Les layer 0, les fondations de la blockchain où règne l'interopérabilité

Pour assurer le bon fonctionnement de blockchains comme Bitcoin ou Ethereum, celles-ci doivent reposer sur un socle complet et efficace : le layer 0. Allant du simple réseau de mineurs au système de communication inter-blockchain, cette technologie peut paraître complexe. Découvrons ensemble le rayon d'action des layer 0 ainsi que leurs récentes évolutions.

Les layer 0, les fondations de la blockchain où règne l'interopérabilité

Qu’est-ce qu’un layer 0 ?

Fondation de la technologie de la blockchain, le layer 0 est un ensemble de composants permettant à un réseau décentralisé de fonctionner correctement. Aux prémices de la blockchain, les premiers réseaux décentralisés comme Bitcoin ou Ethereum se présentaient comme de simples blockchains. L’idée d’un layer 0, bien qu’existante, n'était que très rarement évoquée, que ce soit par manque d'intérêt, ou par manque de solutions.

La multiplication des blockchains, l’adoption exponentielle d’applications de finance décentralisée (DeFi) et l'explosion fulgurante des tokens non fongibles (NFT) font naître dès 2020 des problèmes de scalabilité et d'interopérabilité. L’idée d’une blockchain sous forme de couches refait surface. Avec cette renaissance apparaissent des solutions avancées qui commencent à peupler les différents niveaux des blockchains, y compris le niveau 0.

-=-=-=-=-

ÉNONCÉ 1
Recopiez à l'identique les lignes des enregistrements, depuis celle qui contient « How do I perform: Enable » jusqu'à celle qui contient « point(1838,571) », celle-ci comprise.

Enregistrements d'éléments d'interface:
-=-=-=-=-

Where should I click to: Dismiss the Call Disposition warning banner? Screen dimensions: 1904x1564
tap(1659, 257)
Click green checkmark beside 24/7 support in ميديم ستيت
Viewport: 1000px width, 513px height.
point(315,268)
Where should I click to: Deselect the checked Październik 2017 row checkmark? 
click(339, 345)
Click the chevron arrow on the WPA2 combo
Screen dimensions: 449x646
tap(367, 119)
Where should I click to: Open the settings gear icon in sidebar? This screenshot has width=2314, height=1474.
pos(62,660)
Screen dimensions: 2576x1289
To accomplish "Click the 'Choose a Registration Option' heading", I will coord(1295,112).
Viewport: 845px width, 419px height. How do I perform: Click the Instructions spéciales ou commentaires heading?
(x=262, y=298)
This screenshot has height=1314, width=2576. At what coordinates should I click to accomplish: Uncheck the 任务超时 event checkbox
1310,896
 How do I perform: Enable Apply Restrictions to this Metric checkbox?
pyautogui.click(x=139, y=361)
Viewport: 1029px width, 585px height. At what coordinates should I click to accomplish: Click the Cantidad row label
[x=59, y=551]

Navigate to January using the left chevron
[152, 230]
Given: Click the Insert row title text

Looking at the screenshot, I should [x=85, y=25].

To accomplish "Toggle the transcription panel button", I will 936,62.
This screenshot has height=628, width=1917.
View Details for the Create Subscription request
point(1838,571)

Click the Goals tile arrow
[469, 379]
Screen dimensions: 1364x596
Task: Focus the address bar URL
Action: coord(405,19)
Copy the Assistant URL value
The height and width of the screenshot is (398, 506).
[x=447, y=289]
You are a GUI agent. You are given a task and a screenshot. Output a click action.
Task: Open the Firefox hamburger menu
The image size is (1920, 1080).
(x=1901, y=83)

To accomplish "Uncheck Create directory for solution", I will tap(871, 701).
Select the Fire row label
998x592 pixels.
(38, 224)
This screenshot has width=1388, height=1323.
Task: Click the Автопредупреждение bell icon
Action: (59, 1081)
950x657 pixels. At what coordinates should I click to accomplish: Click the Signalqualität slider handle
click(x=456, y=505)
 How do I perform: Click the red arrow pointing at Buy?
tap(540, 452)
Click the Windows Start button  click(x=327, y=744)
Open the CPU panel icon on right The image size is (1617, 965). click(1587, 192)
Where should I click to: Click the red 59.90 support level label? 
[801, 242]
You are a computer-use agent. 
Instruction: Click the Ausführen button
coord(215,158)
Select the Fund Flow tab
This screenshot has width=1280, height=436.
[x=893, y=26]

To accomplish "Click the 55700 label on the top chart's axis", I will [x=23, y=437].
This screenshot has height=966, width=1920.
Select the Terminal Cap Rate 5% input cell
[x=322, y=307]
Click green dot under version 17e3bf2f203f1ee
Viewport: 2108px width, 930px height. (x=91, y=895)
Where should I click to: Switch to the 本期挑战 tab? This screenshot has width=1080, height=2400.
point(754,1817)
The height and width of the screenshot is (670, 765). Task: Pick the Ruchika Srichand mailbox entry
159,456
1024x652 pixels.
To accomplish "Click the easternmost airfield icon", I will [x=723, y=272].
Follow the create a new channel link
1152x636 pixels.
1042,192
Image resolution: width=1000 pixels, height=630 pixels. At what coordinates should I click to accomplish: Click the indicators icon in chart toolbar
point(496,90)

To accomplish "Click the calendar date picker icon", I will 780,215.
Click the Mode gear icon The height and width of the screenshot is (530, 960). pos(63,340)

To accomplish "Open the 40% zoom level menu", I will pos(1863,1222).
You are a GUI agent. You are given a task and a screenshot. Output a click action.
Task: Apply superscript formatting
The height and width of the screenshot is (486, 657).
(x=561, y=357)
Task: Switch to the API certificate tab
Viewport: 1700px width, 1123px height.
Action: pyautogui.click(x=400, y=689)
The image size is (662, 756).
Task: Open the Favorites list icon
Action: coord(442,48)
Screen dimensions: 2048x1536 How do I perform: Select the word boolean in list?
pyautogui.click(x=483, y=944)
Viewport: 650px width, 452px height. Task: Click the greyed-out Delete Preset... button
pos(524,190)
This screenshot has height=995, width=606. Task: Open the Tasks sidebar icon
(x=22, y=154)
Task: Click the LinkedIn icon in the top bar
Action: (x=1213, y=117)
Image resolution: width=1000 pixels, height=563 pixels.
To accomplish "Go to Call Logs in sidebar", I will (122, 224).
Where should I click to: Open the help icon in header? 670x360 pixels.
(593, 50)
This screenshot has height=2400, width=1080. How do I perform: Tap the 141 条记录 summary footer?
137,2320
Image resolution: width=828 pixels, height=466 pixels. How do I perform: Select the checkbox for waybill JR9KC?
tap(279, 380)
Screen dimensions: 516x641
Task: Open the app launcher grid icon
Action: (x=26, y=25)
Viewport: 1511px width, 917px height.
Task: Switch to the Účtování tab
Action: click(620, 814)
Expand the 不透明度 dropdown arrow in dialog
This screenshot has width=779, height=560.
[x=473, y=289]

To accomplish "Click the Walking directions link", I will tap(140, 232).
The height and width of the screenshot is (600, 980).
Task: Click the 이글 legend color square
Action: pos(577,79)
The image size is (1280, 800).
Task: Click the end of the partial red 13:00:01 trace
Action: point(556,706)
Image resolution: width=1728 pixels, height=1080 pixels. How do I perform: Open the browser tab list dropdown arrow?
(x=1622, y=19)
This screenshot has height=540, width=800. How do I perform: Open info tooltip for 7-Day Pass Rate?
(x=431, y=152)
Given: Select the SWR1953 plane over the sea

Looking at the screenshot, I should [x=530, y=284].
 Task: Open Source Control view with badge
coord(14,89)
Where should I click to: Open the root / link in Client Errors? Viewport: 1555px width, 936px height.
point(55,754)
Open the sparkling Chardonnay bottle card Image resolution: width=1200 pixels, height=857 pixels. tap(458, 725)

-=-=-=-=-

ÉNONCÉ 2
Répondez aux questions suivantes sur le texte consacré aux layer 0 :
(a) Comment le texte définit-il le layer 0 ?
(b) Quels réseaux décentralisés sont cités comme de simples blockchains aux débuts de cette technologie ?
(c) À partir de quelle année des problèmes de scalabilité et d'interopérabilité apparaissent-ils ?

CORRIGÉ 1
 How do I perform: Enable Apply Restrictions to this Metric checkbox?
pyautogui.click(x=139, y=361)
Viewport: 1029px width, 585px height. At what coordinates should I click to accomplish: Click the Cantidad row label
[x=59, y=551]

Navigate to January using the left chevron
[152, 230]
Given: Click the Insert row title text

Looking at the screenshot, I should [x=85, y=25].

To accomplish "Toggle the transcription panel button", I will 936,62.
This screenshot has height=628, width=1917.
View Details for the Create Subscription request
point(1838,571)

CORRIGÉ 2
(a) C'est un ensemble de composants permettant à un réseau décentralisé de fonctionner correctement.
(b) Bitcoin et Ethereum.
(c) À partir de 2020.